Less formal than a class lecture, a seminar allows for small groups to meet and discuss academic topics or required reading, as well as set goals for research and continuing investigation.
The following seminar was conducted on 80-12-2023 at 10:30 AM by Dr. Abubakar M. Ashir, Lecturer, Department of Computer Engineering Computer.
Synopsis (Abstract) about the seminar:
Stable Diffusion is a deep learning, text-to-image model released in 2022. It is primarily used to generate detailed images conditioned on text descriptions, though it can also be applied to other tasks such as inpainting, outpainting, and generating image-to-image translations guided by a text prompt. Stable Diffusion uses a kind of diffusion model (DM), called a latent diffusion model (LDM), diffusion models are trained with the objective of removing successive applications of Gaussian noise on training images, which can be thought of as a sequence of denoising autoencoders. Stable Diffusion consists of 3 parts: the variational autoencoder (VAE), U-Net, and an optional text encoder. The VAE encoder compresses the image from pixel space to a smaller dimensional latent space, capturing a more fundamental semantic meaning of the image. Gaussian noise is iteratively applied to the compressed latent representation during forward diffusion. The U-Net block, composed of a ResNet backbone, denoises the output from forward diffusion backwards to obtain a latent representation.

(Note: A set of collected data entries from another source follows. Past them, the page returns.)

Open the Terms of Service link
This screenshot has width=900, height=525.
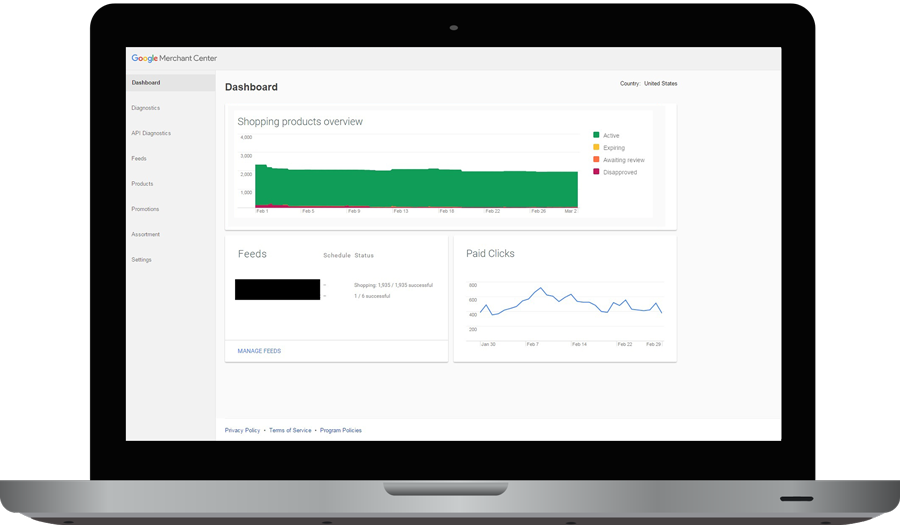click(x=290, y=430)
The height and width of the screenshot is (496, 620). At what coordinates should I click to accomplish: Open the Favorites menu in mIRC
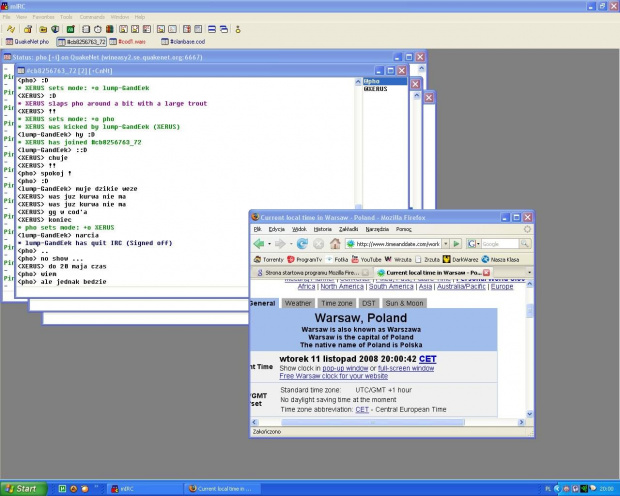click(x=43, y=17)
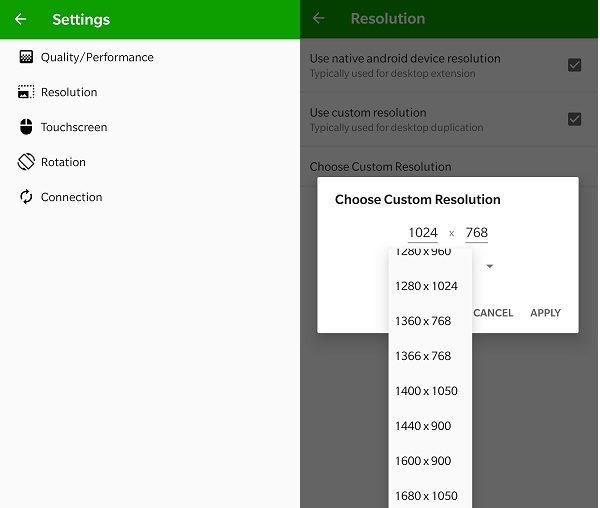The height and width of the screenshot is (508, 600).
Task: Select 1280 x 1024 from dropdown list
Action: click(426, 286)
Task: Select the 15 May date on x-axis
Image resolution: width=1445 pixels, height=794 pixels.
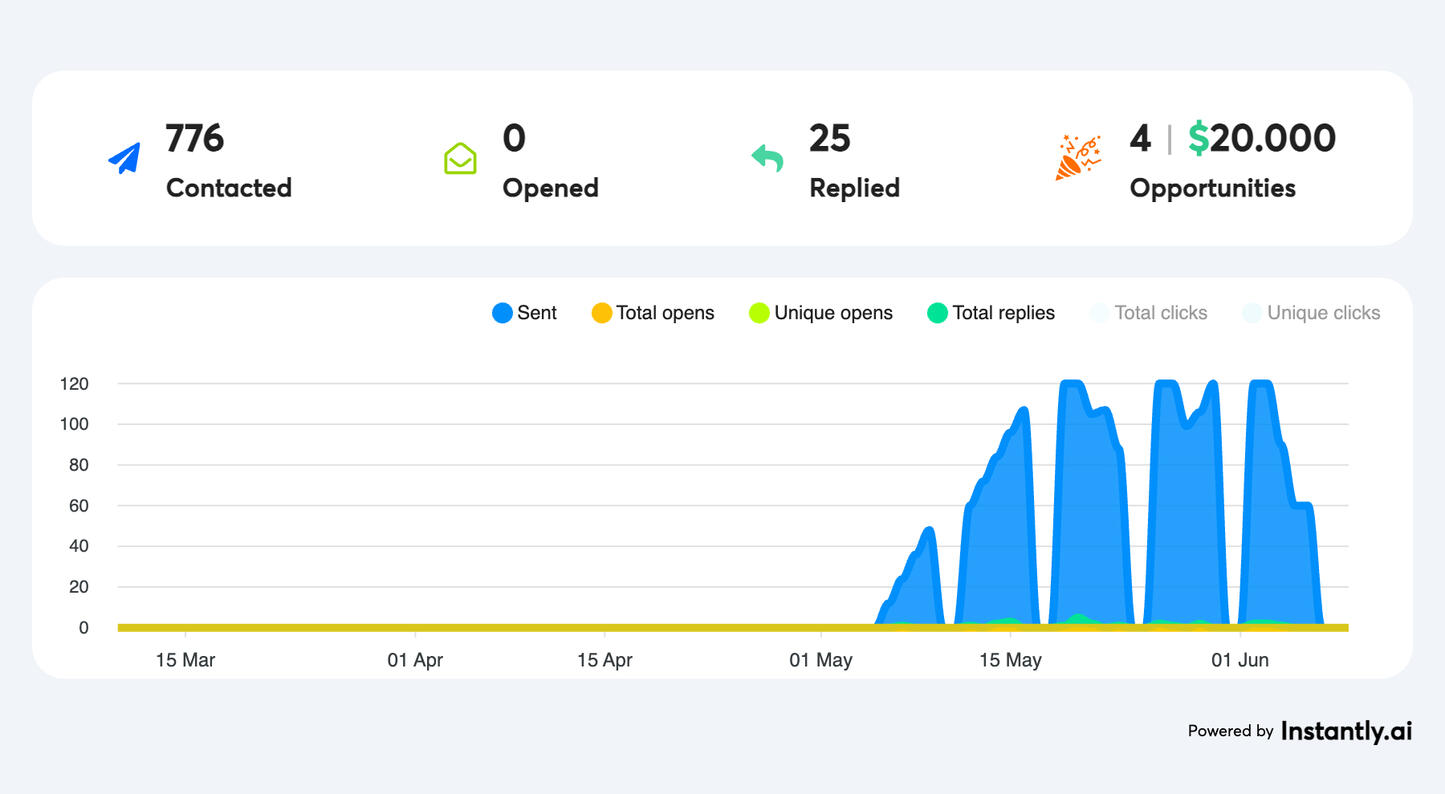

Finally, the VAE decoder generates the final image by converting the representation back into pixel space. The denoising step can be flexibly conditioned on a string of text, an image, or another modality. The encoded conditioning data is exposed to denoising U-Nets via a cross-attention mechanism. For conditioning on text, the fixed, pretrained CLIP VIT-L/14 text encoder is used to transform text prompts to an embedding space. Researchers point to increased computational efficiency for training and generation as an advantage of LDMs.